Q: I hear people who should know better use the term “unknown quantity” when “unknown entity” is what they are really getting at. It is the quality of whatever is referred to that is unknown, not the quantity.

A: The expression “unknown quantity” originated in the terminology of algebra in the 17th century. A simple algebraic equation has an “unknown quantity” (often referred to as “x”) plus several known quantities. Solving the equation gives you the value of “x.” For example, in the equation x – 2 = 3 + 4, the unknown quantity (x) equals 9.

The Oxford English Dictionary gives two early citations for this usage: “The degree of Composition in the unknown Quantity of the Æquation” (1676). And “The Root of an Equation, is the Value of the unknown Quantity in the Equation” (1728). So an “unknown quantity,” in this case, is the object in a mathematical operation.
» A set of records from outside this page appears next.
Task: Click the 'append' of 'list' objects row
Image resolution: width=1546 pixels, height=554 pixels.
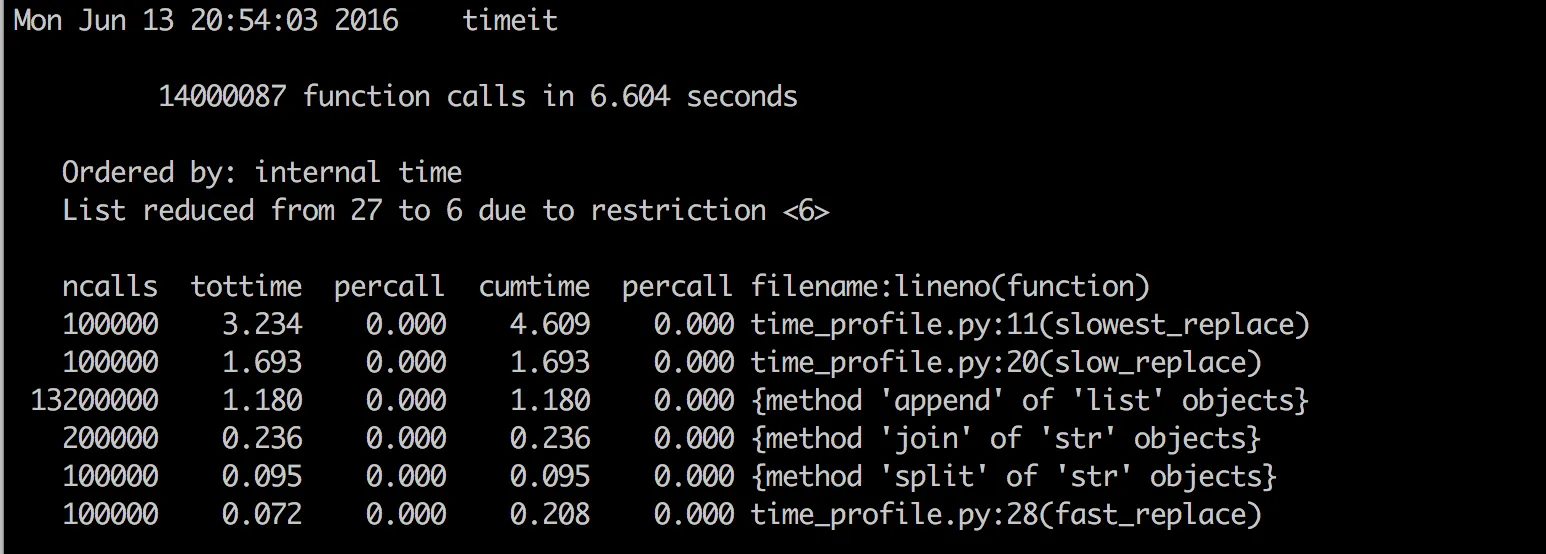Action: tap(1029, 401)
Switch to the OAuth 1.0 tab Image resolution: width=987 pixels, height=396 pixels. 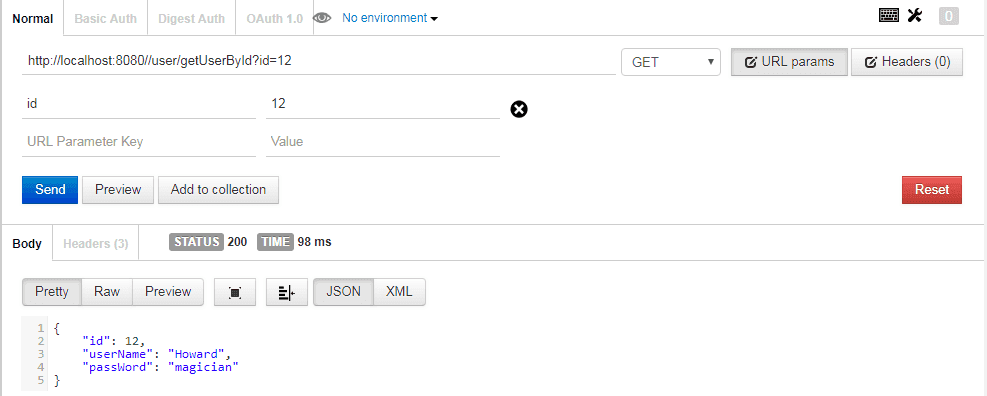pos(274,19)
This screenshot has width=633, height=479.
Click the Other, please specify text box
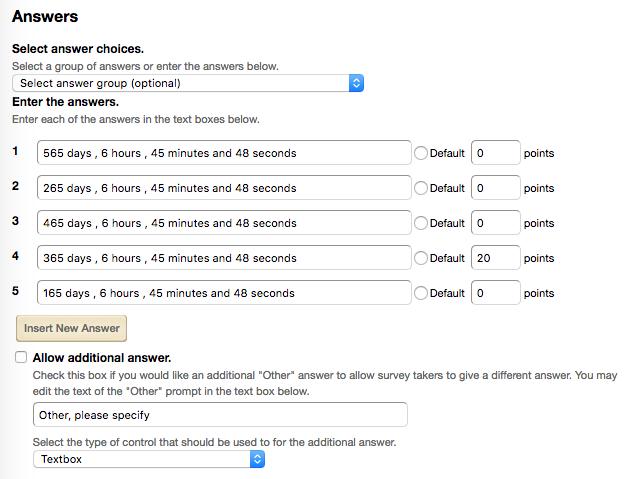click(x=220, y=414)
But “unknown quantity” has long been used figuratively as well. The essayist Walter Bagehot wrote in the Fortnightly Review in 1865: “The first election of Mr. Lincoln … was government by an unknown quantity.” The expression likens an unfamiliar or mysterious person or situation (say, a “wild card” or a “loose cannon”) to that part of an equation that remains hidden – the yet-to-be-solved “unknown quantity.”

All things considered, I’d say this is a fair use of metaphor.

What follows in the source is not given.